Collect Your Food Waste
Grinding up food in a disposer and sending it down the drain is convenient, but it can clog drains. A better idea is to collect your organic waste in a container and add it to a compost pile. Many cities collect organic waste for composting, but if yours doesn't, consider building your own compost bin. Avoid putting meat or other greasy food in the compost bin because it takes too long to break down.
Flush Your Drains
Low-flow toilets and faucets are great for saving water but not so good for keeping drains clear. The lower volume of water often doesn't carry away debris, and instead leaves it to collect in your pipes. You can counteract this problem by occasionally flushing the pipes with a large flow of water. Fill a five-gallon bucket with water and pour it into your toilet while simultaneously flushing to help keep the large main drain line clear. Also, fill your bathtub and sinks with hot water and release it down the drain.

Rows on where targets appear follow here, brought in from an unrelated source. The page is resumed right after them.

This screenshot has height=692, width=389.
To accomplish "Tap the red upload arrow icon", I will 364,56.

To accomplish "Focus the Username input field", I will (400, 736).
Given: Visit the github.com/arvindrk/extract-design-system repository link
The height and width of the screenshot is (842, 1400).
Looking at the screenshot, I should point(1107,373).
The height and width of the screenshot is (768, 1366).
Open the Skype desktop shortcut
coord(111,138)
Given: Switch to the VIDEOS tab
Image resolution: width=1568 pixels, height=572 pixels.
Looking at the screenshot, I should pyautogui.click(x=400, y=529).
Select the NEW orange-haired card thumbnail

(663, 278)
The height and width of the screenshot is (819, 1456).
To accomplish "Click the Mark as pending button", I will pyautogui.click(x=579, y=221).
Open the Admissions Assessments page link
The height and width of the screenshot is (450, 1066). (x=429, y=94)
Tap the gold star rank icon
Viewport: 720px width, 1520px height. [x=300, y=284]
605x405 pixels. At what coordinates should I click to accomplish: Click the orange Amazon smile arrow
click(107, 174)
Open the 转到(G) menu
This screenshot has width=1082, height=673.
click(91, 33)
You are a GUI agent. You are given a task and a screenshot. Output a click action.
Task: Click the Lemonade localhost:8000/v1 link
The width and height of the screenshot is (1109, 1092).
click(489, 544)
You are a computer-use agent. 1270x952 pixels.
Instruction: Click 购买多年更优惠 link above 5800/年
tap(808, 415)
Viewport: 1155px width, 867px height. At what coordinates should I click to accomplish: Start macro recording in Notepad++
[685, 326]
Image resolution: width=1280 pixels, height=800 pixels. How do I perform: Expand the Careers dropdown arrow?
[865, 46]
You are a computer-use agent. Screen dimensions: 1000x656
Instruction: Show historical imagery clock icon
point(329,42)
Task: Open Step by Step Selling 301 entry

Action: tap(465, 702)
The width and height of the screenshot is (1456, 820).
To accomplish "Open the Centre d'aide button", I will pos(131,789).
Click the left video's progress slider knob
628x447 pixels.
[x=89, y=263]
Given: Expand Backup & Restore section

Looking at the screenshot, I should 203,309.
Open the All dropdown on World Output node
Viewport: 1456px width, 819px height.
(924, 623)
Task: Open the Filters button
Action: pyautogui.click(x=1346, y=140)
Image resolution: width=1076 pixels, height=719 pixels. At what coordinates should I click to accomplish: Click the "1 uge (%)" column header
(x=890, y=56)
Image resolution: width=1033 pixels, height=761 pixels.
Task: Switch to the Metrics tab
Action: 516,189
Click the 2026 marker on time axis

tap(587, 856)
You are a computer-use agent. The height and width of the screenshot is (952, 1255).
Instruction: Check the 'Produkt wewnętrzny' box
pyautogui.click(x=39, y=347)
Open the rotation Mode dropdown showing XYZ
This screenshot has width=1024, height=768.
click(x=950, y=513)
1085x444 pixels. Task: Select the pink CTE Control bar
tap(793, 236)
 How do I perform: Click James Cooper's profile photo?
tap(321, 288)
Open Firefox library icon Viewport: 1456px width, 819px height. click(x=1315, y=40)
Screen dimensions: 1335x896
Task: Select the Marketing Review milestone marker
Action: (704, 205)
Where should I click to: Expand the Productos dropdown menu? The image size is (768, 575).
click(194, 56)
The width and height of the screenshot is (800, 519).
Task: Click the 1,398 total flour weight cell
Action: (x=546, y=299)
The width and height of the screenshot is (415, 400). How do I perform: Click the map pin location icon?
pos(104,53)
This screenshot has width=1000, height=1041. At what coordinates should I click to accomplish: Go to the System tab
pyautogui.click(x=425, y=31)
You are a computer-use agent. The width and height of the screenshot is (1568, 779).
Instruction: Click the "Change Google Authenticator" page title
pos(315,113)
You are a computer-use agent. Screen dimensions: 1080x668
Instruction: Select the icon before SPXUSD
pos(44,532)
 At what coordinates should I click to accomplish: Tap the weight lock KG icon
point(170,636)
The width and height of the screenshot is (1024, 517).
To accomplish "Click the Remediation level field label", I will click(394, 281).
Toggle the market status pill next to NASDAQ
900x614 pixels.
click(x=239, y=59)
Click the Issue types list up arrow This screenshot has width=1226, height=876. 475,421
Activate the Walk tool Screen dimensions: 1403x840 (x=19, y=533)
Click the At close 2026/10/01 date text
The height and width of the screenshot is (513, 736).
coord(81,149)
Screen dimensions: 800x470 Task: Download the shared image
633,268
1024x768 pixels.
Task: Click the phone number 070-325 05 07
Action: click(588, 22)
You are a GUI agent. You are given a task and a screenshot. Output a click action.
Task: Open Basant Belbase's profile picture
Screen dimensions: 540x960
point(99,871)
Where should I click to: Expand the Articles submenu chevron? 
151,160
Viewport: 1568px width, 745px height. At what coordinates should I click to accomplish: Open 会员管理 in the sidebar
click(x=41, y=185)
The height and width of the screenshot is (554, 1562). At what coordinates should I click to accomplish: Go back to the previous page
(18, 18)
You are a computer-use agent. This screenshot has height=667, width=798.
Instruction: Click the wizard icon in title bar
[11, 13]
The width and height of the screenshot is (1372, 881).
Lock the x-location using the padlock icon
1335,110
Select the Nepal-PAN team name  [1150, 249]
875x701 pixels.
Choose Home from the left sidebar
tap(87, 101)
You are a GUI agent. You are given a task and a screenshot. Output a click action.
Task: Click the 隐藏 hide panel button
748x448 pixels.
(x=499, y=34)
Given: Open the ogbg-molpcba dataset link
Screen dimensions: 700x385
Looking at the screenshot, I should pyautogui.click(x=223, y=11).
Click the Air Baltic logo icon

Don't Use the Toilet as a Wastebasket
It's tempting to throw all kinds of personal care products into the toilet. After all, there's a big drain hole and the stuff usually goes down OK. But just because dental floss goes down the toilet drain doesn't mean it'll make it to the main sewer. It's possible it will get snagged on something in your pipes and start a clog.
In addition to the fact that many of these products don't decompose readily, adding an unnecessary burden to the water treatment facility, they can clog drains. So avoid using the toilet as a wastebasket. It's better for the environment and better for your drains.